Stefan Beller <sbel...@google.com> writes:

> -static int commit_ref(struct ref_lock *lock)
> +static int commit_ref(struct ref_lock *lock, const unsigned char *sha1)
>  {
> +     if (!lock->force_write && !hashcmp(lock->old_sha1, sha1))
> +             return 0;
>       if (commit_lock_file(lock->lk))
>               return -1;
>       return 0;
> @@ -2879,10 +2882,13 @@ int rename_ref(const char *oldrefname, const char 
> *newrefname, const char *logms
>       }
>       lock->force_write = 1;
>       hashcpy(lock->old_sha1, orig_sha1);
> -     if (write_ref_sha1(lock, orig_sha1, logmsg)) {
> +     if (write_ref_sha1(lock, orig_sha1, logmsg)
> +         || commit_ref(lock, orig_sha1)) {
> +             unlock_ref(lock);

This is not a new problem, but the two lines in pre-context of this
patch look strange.  When the code is renaming into some ref, the
ref either would have no original SHA-1 (i.e. we are renaming to a
non-existing name) or have unrelated SHA-1 (i.e. we are overwriting
an existing one).  For some (unknown to me) reason, however, the
code pretends that lock->old_sha1 has the new SHA-1 already before
we start to do the write or commit.

And because both write and commit tries to pretend to be no-op when
the caller tries to update a ref with the same SHA-1, but in this
codepath it does want the write to happen, it needs to set the
force_write bit set, which look like an unnecessary workaround.

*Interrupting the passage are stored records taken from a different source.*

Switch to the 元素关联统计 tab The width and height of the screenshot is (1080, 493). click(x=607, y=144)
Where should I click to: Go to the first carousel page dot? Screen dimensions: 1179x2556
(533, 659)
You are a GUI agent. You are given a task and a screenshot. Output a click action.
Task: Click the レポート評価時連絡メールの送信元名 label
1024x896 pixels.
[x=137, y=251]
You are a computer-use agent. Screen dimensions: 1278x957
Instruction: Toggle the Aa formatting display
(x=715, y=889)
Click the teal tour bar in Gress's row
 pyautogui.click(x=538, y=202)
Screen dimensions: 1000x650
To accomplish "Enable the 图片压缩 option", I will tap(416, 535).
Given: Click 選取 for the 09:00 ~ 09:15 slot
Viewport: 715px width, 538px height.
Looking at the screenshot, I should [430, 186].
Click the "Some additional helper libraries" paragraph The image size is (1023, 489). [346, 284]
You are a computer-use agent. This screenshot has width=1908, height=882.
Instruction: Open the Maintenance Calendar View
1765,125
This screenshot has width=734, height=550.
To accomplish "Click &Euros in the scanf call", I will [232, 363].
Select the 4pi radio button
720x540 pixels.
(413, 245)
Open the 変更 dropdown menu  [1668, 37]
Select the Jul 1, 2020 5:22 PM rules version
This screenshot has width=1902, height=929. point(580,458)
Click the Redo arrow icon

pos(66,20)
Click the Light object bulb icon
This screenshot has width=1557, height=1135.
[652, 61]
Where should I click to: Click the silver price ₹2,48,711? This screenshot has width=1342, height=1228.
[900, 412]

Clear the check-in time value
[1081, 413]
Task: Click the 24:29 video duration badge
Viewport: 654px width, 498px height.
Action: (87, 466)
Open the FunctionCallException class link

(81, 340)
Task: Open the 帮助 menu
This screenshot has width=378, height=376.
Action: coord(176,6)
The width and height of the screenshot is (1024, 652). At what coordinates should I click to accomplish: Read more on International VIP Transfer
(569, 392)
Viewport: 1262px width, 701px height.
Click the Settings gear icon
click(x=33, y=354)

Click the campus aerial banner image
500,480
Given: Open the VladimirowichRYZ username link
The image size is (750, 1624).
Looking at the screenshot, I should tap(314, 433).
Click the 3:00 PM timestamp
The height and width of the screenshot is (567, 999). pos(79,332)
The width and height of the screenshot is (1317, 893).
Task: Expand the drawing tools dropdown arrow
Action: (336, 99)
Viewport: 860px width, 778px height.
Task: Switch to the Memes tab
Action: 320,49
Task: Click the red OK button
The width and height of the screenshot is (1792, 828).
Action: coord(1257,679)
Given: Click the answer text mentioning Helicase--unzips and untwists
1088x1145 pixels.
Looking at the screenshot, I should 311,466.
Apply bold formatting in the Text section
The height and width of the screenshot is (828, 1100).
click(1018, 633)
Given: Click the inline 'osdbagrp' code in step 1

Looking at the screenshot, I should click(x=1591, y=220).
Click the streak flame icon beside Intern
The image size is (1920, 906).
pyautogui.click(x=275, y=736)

Regardless of what this particular caller does, I am not sure if the
early-return codepath in commit_ref() is correct.  From the callers'
point of view, it sometimes unlocks the ref (i.e. when a different
SHA-1 is written or force_write is set) and sometimes keeps the ref
locked (i.e. when early-return is taken).  Shouldn't these two cases
behave identically?  Or am I wrong to assume that the early return
using "hashcmp(lock->old_sha1, sha1)" is a mere optimization?